Items from a data source
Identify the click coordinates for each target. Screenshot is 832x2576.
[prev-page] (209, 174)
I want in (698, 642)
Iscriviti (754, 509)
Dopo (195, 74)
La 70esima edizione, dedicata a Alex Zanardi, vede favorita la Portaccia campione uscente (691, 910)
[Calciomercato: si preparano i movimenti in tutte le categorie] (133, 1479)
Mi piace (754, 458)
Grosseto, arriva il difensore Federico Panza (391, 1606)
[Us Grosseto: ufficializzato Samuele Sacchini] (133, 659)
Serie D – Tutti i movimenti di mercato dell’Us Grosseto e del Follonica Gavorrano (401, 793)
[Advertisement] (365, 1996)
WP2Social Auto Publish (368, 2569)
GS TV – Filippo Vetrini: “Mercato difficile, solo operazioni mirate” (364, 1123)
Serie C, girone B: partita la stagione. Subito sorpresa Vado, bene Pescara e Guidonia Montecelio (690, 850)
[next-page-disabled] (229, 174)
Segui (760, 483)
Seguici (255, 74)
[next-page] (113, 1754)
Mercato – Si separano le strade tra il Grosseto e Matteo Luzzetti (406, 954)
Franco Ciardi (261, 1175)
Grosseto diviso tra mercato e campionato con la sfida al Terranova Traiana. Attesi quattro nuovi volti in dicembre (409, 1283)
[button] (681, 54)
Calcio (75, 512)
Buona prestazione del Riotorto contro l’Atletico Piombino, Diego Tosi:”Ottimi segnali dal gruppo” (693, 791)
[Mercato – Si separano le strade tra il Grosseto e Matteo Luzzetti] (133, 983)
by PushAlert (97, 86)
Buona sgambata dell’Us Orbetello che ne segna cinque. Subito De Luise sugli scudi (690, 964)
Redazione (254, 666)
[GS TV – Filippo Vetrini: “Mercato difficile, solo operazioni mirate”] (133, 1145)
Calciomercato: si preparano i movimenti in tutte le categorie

§ **Task item**:
Looking at the data above, return every line from the one with "Serie D – Tutti" down to the one with "Franco Ciardi (261, 1175)", exactly and inclusively.

§ **Result**:
Serie D – Tutti i movimenti di mercato dell’Us Grosseto e del Follonica Gavorrano (401, 793)
[Advertisement] (365, 1996)
WP2Social Auto Publish (368, 2569)
GS TV – Filippo Vetrini: “Mercato difficile, solo operazioni mirate” (364, 1123)
Serie C, girone B: partita la stagione. Subito sorpresa Vado, bene Pescara e Guidonia Montecelio (690, 850)
[next-page-disabled] (229, 174)
Segui (760, 483)
Seguici (255, 74)
[next-page] (113, 1754)
Mercato – Si separano le strade tra il Grosseto e Matteo Luzzetti (406, 954)
Franco Ciardi (261, 1175)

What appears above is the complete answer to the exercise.